Par un jugement n° 1906729 du 11 février 2020, le tribunal administratif de Montpellier a rejeté sa demande.

Procédure devant la cour :

Par une requête et un mémoire enregistrés les 4 mars et 3 septembre 2020, M. D..., représenté par la SCP Dessalces, demande à la cour :

1°) d'annuler ce jugement du tribunal administratif de Montpellier du 11 février 2020 ;

2°) d'annuler l'arrêté du préfet de l'Hérault du 28 novembre 2019 ;

3°) d'enjoindre au préfet de l'Hérault de lui délivrer un titre de séjour portant la mention " salarié " ou la mention " vie privée et familiale ", sous astreinte de 100 euros par jour de retard à compter de l'arrêt à venir ou, subsidiairement, de procéder au réexamen de sa demande dans un délai de deux mois à compter de la notification de l'arrêt à venir et sous astreinte de 100 euros par jour de retard ;

4°) de mettre à la charge de l'Etat la somme de 1 500 euros au titre de l'article L. 761-1 du code de justice administrative.

Il soutient que :
- le jugement attaqué est irrégulier au regard de l'article L. 9 du code de justice administrative ;
- la décision de refus de titre de séjour est entachée d'erreur de droit dès lors qu'elle est fondée sur l'article L. 313-10 du code de l'entrée et du séjour des étrangers et du droit d'asile ;
- cette décision est entachée d'une erreur manifeste d'appréciation au regard de ses conséquences sur sa situation personnelle ;
- elle méconnaît l'article 8 de la convention européenne de sauvegarde des droits de l'homme et des libertés fondamentales ;
- la mesure d'éloignement en litige est dépourvue de base légale du fait de l'illégalité de la décision de refus de titre de séjour ;
- cette mesure d'éloignement est entachée d'une erreur de droit dès lors que le préfet a méconnu l'étendue de sa compétence ;
- elle méconnaît l'article 8 de la convention européenne de sauvegarde des droits de l'homme et des libertés fondamentales.
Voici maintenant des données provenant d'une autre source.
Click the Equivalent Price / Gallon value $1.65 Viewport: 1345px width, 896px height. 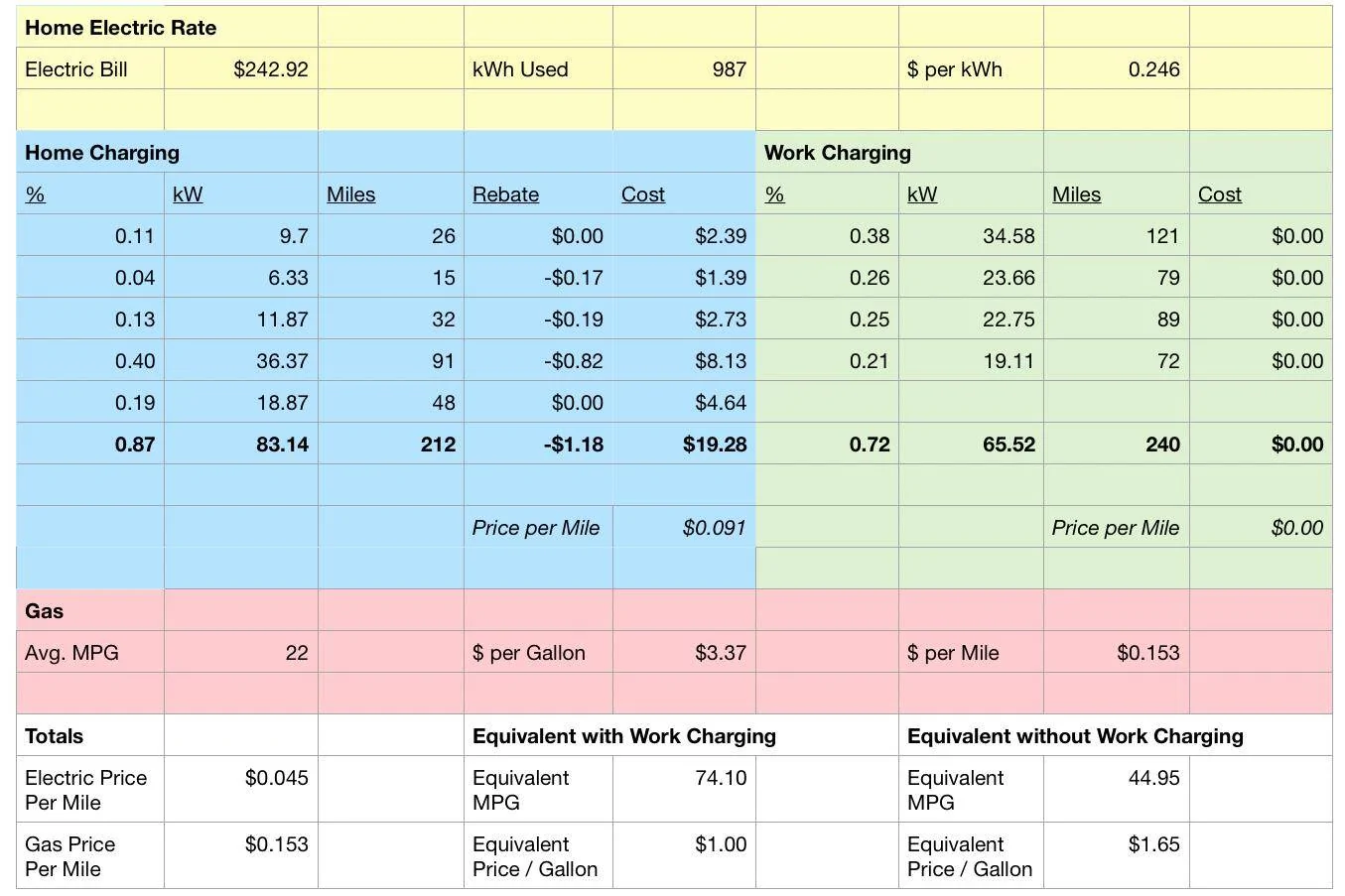coord(1117,855)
Par un mémoire en défense enregistré le 18 juin 2020, le préfet de l'Hérault conclut au rejet de la requête.

Il soutient que les moyens invoqués par M. D... ne sont pas fondés.

Les parties ont été informées, en application de l'article R. 611-7 du code de justice administrative, que l'arrêt était susceptible d'être fondé sur le moyen relevé d'office tiré de ce que M. D... ne pouvait faire l'objet d'une obligation de quitter le territoire français à la date de l'arrêté attaqué dès lors qu'il était alors titulaire d'une carte de séjour pluriannuelle en cours de validité.
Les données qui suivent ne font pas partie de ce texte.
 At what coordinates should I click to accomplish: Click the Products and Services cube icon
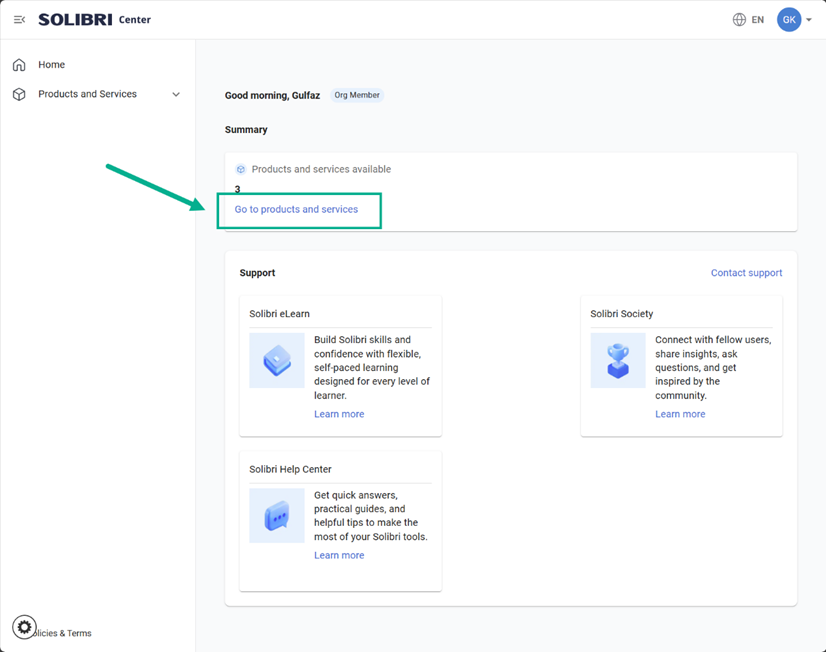[19, 94]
Vu les autres pièces du dossier.


Vu :
- la convention européenne de sauvegarde des droits de l'homme et des libertés fondamentales ;
- l'accord franco-marocain du 9 octobre 1987 ;
- le code de l'entrée et du séjour des étrangers et du droit d'asile ;
- le code de justice administrative.


Le président de la formation de jugement a dispensé le rapporteur public, sur sa proposition, de prononcer des conclusions à l'audience.

Les parties ont été régulièrement averties du jour de l'audience.
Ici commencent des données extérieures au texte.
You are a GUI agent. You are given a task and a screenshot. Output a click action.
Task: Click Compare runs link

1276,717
Le rapport de M. C... a été entendu au cours de l'audience publique.



Considérant ce qui suit :

1. M. D..., ressortissant marocain né en 1987 et entré régulièrement en France le 13 avril 2017, s'est vu délivrer une carte de séjour pluriannuelle portant la mention " travailleur saisonnier " valable jusqu'au 12 avril 2020. L'intéressé a sollicité, le 3 juin 2019, un changement de statut et la délivrance d'un titre de séjour portant la mention " salarié ". Par un arrêté du 28 novembre 2019, le préfet de l'Hérault a refusé de lui délivrer un titre de séjour, lui a fait obligation de quitter le territoire français, lui a accordé un délai de départ volontaire de trente jours et a fixé le pays à destination duquel il pourra être renvoyé. M. D... relève appel du jugement du 11 février 2020 par lequel le tribunal administratif de Montpellier a rejeté sa demande tendant à l'annulation de cet arrêté.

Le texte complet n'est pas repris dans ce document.